CEO Sandesh Seth in a statement said that Actinium is “disappointed” that the data backing Iomab-B “are not deemed adequate by the FDA to support a BLA filing despite meeting the primary endpoint with statistical significance.”
Actiniums remains “committed” to Iomab-B and will find the “best development path forward” for the conditioning therapy candidate, including finding a development partner, Seth said.
Iomab-B is a first-in-class targeted radiotherapy that works by selectively and rapidly depleting CD45-positive blood cancer, immune and bone marrow stem cells, according to Actinium’s website. This mechanism of action makes bone marrow transplantation available to more patients. The procedure, while otherwise potentially curative, first requires remission which makes it inaccessible to most patients.
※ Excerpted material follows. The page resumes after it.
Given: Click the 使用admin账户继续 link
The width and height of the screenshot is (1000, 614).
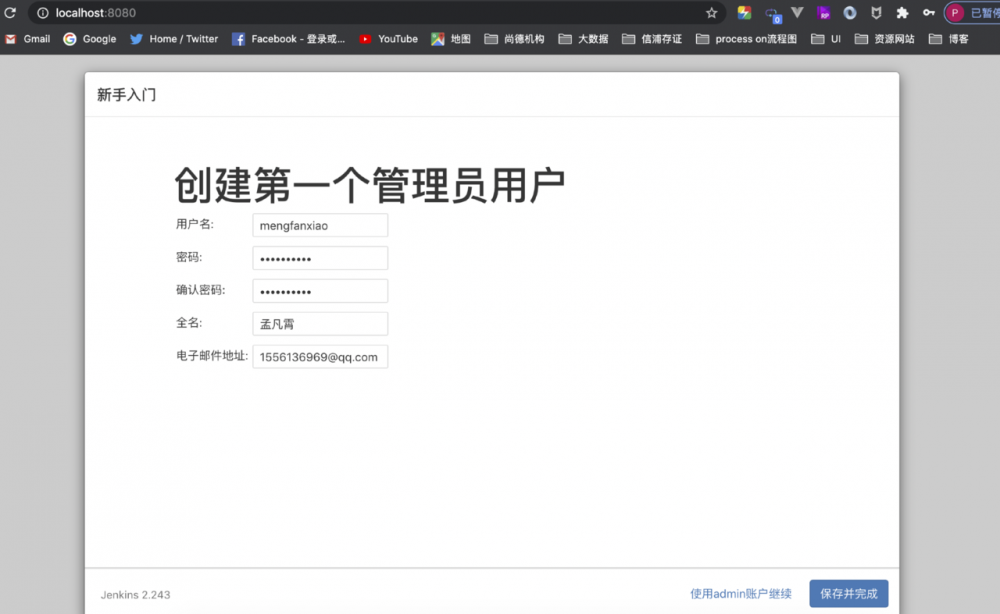Looking at the screenshot, I should pyautogui.click(x=740, y=592).
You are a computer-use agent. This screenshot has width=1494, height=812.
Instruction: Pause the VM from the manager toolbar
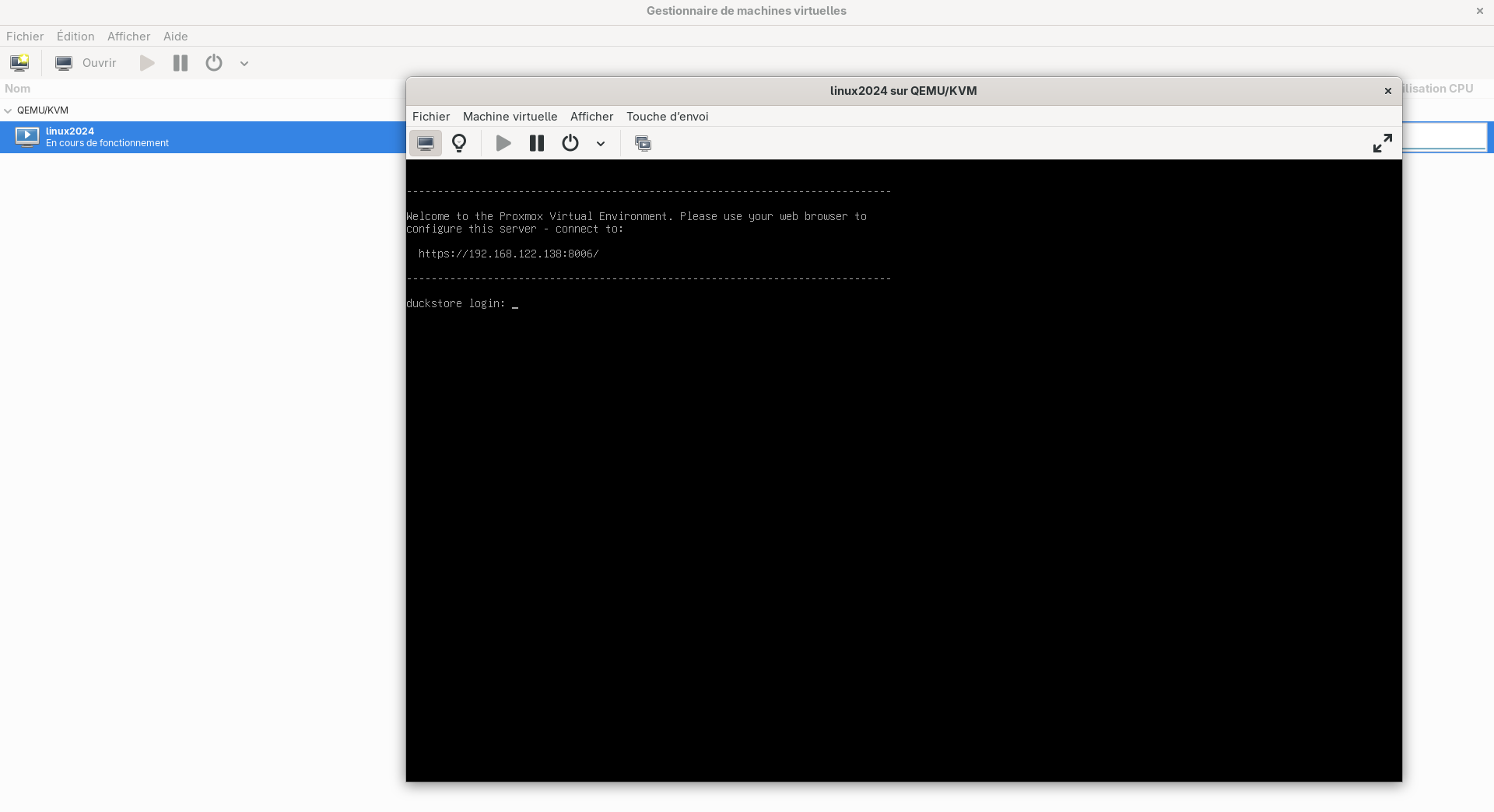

To support its BLA, Actinium conducted the Phase III SIERRA study, a pivotal, randomized trial that enrolled more than 150 patients with relapsed or refractory acute myeloid leukemia. SEIRRA compared Iomab-B versus a physician’s choice of salvage therapy, such as cytarabine, daunorubicin and venetoclax.
In October 2022, Actinium published topline data from SIERRA, touting that 100% of patients treated with Iomab-B eventually qualified for a bone marrow transplant and engraftment in these patients did not experience delays. However, in the control group, 82% of patients failed to reach durable complete remission and were ineligible to undergo the transplant procedure.
Iomab-B also hit SIERRA’s primary endpoint of durable complete remission of six months after initial remission and bone marrow transplant, compared to conventional care. The effect was statistically significant, with a p-value less than 0.0001, according to Actinium’s October 2022 announcement.
SIERRA also demonstrated an overall favorable OS trend for Iomab-B but because the study allowed control patients to cross over and receive the active treatment, its OS analysis was ultimately confounded.
In denying Actinium’s BLA, the FDA pointed to the need for stronger OS data before the biotech can refile its application. The proposed additional trial will not allow patient crossover to better assess Iomab-B’s effects on patient survival, according to Actinium.